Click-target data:
(begin)
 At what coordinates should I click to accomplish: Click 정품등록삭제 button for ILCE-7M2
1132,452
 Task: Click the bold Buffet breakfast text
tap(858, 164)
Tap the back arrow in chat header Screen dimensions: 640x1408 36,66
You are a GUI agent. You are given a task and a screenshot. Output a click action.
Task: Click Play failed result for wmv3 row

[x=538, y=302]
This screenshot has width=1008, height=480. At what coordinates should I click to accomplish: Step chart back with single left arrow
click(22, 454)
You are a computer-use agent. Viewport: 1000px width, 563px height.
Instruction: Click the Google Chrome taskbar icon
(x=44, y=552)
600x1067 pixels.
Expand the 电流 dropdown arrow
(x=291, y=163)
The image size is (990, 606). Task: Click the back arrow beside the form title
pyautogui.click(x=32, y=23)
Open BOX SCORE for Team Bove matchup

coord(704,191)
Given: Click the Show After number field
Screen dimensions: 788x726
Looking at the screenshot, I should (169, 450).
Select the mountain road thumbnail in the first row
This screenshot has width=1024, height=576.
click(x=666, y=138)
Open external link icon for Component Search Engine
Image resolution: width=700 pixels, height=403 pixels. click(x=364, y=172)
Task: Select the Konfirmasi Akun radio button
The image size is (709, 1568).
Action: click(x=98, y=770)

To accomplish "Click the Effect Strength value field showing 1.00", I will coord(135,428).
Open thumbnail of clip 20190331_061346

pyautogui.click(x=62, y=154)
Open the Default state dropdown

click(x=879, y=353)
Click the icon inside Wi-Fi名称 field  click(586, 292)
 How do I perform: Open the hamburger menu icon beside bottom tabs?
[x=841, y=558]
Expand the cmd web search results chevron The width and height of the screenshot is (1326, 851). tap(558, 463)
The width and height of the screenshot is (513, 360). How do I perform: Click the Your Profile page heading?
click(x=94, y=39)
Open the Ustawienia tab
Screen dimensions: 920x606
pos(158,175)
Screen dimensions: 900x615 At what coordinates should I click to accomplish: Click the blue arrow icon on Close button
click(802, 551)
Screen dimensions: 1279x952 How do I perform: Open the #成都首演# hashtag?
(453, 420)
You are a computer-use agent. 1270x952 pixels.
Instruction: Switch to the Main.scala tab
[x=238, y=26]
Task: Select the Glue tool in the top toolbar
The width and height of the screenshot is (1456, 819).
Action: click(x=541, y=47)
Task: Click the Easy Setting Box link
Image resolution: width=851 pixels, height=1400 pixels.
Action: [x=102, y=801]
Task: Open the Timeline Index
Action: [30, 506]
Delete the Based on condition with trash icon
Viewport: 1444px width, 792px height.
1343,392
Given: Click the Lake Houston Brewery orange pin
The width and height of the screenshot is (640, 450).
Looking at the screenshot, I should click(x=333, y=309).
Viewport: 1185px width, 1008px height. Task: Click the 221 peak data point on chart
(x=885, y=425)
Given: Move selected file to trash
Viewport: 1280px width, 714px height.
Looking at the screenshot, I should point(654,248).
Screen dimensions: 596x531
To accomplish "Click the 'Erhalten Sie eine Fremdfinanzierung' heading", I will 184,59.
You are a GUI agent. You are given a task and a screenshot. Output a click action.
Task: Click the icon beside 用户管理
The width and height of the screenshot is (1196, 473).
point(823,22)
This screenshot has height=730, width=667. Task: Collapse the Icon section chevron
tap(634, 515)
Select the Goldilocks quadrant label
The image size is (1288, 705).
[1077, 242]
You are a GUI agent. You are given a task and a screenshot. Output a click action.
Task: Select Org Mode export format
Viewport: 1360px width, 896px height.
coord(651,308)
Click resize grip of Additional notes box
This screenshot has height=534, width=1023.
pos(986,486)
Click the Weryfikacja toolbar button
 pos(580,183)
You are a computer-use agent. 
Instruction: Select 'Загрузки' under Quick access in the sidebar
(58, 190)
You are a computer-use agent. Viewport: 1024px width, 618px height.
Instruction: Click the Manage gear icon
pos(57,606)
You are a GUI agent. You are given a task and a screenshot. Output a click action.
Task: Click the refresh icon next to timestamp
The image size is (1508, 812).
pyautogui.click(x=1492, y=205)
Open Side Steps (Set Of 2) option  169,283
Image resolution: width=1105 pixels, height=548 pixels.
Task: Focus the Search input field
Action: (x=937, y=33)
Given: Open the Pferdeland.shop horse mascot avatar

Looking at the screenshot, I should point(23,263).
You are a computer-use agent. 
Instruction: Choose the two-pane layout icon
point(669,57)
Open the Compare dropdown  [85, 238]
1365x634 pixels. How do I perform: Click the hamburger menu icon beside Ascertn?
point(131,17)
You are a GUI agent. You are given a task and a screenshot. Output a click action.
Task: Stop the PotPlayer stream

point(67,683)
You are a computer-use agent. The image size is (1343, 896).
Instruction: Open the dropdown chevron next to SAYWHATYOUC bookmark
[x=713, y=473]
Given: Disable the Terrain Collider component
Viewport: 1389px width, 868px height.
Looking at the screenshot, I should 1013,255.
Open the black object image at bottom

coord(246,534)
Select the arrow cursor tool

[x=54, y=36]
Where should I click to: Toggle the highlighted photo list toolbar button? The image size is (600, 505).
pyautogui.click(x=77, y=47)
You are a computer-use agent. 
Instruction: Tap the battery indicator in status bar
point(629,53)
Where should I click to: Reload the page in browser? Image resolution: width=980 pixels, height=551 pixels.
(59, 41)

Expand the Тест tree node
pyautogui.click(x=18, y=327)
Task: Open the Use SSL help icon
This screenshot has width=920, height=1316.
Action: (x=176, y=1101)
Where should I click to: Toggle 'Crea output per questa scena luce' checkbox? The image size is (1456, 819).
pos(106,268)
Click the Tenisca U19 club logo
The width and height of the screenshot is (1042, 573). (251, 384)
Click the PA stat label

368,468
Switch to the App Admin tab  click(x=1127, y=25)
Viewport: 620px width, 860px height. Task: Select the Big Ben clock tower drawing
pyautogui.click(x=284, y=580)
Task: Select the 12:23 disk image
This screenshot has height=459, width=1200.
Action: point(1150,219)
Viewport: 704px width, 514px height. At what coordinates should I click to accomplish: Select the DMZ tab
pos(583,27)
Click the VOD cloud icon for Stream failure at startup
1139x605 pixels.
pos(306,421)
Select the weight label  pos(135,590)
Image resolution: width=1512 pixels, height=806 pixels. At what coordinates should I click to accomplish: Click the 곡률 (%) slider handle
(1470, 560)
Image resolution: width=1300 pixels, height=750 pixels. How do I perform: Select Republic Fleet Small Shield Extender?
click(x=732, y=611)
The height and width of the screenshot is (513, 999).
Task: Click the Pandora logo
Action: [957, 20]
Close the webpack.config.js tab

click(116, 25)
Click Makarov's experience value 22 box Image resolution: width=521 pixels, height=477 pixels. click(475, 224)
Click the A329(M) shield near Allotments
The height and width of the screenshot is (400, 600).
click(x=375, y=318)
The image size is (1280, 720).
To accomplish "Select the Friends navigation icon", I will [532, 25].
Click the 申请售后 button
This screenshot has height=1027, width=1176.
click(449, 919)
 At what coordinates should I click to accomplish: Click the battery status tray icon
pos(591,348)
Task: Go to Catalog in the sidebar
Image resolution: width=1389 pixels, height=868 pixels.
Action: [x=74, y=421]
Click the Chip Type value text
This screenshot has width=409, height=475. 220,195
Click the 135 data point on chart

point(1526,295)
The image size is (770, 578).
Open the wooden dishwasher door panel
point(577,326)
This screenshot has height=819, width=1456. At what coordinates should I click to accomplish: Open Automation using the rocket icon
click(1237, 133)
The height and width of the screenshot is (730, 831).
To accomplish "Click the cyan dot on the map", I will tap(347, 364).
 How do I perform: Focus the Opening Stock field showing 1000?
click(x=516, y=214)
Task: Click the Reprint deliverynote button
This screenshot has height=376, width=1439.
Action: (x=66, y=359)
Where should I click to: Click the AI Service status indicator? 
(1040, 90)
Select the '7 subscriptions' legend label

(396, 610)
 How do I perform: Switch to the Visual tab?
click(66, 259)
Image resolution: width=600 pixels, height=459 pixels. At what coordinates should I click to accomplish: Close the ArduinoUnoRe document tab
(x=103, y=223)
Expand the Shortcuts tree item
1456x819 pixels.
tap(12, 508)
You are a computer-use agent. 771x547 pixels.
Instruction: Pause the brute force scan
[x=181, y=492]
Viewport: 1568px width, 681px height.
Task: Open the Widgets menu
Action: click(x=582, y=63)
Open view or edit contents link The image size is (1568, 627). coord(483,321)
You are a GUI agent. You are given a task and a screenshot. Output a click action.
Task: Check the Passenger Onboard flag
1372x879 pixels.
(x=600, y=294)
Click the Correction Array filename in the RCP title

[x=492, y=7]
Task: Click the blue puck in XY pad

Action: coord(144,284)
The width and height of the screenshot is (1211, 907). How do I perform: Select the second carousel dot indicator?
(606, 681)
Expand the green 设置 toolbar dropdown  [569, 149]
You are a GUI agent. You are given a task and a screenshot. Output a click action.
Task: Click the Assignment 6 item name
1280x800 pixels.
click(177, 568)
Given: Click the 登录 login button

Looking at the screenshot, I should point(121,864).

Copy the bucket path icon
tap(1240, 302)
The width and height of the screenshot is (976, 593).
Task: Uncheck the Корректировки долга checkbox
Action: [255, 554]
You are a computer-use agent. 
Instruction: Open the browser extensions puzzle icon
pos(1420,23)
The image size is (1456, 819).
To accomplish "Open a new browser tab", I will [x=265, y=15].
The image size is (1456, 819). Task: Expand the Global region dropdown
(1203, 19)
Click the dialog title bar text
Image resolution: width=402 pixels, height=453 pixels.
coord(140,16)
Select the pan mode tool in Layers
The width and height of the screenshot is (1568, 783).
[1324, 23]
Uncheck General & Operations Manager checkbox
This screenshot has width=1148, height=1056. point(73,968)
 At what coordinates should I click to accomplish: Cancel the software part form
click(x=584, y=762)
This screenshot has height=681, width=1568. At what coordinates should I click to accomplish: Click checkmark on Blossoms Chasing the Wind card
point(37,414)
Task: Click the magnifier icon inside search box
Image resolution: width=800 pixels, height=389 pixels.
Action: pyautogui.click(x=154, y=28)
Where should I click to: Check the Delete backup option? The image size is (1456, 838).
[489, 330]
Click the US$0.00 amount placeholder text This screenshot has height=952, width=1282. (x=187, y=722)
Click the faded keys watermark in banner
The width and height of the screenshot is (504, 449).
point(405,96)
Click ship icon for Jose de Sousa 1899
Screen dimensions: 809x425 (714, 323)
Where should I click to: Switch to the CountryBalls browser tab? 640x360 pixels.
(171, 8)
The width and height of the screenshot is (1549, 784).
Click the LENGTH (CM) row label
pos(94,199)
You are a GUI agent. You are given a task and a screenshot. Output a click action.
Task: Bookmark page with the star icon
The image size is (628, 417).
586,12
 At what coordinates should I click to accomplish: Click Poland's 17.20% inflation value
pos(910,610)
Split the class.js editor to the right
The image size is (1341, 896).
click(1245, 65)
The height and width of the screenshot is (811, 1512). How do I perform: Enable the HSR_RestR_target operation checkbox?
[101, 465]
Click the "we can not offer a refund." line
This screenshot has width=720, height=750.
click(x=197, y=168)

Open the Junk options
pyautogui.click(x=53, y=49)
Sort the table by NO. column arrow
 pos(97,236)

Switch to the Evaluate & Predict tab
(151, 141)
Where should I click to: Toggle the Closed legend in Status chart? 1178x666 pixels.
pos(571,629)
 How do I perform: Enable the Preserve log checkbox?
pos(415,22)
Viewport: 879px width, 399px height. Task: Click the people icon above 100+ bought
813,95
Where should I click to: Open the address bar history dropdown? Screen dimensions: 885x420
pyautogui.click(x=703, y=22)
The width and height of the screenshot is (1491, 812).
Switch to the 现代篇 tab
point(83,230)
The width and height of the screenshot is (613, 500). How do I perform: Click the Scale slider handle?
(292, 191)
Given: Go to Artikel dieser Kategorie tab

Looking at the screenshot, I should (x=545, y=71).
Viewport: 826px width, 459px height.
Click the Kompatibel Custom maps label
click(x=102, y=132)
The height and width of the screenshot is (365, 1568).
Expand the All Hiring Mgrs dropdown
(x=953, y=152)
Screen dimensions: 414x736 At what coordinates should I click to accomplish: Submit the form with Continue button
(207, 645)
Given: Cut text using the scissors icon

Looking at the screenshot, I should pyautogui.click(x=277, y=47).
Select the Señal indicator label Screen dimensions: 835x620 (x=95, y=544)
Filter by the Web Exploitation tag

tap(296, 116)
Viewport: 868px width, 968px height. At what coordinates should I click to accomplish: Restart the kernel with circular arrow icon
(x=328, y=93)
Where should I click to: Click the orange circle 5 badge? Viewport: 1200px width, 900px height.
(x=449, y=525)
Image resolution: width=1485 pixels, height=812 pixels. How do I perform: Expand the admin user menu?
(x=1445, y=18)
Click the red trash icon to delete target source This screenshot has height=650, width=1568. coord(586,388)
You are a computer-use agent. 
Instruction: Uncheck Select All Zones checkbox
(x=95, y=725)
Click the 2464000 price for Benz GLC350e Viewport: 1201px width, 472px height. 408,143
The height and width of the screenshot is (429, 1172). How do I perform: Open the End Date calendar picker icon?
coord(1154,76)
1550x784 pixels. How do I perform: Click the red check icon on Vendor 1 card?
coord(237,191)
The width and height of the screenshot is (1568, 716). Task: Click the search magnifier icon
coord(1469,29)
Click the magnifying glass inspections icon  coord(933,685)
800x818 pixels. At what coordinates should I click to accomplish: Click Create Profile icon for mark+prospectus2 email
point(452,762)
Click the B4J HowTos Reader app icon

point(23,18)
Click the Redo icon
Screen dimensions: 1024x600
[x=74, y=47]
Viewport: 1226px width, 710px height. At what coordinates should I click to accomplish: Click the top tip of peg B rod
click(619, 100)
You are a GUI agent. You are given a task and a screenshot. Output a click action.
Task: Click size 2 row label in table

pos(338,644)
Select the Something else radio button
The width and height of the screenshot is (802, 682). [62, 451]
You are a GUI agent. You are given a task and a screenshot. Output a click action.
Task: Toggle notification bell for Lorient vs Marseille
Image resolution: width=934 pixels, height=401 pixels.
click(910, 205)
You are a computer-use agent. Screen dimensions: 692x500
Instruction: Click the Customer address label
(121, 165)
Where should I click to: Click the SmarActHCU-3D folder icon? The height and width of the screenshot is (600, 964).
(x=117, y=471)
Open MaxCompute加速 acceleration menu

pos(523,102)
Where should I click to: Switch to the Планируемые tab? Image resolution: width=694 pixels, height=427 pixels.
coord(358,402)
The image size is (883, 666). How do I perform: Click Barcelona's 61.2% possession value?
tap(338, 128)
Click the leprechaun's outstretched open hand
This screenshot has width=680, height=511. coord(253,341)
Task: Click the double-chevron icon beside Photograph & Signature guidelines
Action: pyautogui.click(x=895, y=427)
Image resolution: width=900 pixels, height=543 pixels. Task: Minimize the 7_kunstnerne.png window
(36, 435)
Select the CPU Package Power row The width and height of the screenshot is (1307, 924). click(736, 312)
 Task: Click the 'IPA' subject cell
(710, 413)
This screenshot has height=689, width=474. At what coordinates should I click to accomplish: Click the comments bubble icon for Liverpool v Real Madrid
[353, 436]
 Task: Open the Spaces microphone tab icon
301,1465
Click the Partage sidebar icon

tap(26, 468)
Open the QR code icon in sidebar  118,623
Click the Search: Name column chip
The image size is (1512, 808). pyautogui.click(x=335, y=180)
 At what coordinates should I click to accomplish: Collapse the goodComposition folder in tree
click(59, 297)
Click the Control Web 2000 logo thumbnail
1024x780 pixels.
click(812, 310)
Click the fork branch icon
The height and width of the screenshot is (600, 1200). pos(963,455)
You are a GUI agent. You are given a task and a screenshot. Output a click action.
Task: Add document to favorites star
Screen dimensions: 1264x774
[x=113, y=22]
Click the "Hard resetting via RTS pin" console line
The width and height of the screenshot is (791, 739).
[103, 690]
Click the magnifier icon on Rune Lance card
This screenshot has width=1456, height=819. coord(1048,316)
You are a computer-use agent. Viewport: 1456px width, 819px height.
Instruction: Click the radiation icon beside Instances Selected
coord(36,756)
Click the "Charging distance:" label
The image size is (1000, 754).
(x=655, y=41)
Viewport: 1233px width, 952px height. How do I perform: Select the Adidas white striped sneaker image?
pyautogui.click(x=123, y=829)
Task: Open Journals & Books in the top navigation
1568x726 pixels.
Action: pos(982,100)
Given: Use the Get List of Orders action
(end)
▶ [Goal of the exercise]: Rewrite the stretch of rows from the line containing "Copy the bucket path icon" through the line containing "will [x=265, y=15].", replacing "bucket path" with "storage path" and leaving everything else unchanged.

▶ [Written response]:
Copy the storage path icon
tap(1240, 302)
The width and height of the screenshot is (976, 593).
Task: Uncheck the Корректировки долга checkbox
Action: [255, 554]
You are a computer-use agent. 
Instruction: Open the browser extensions puzzle icon
pos(1420,23)
The image size is (1456, 819).
To accomplish "Open a new browser tab", I will [x=265, y=15].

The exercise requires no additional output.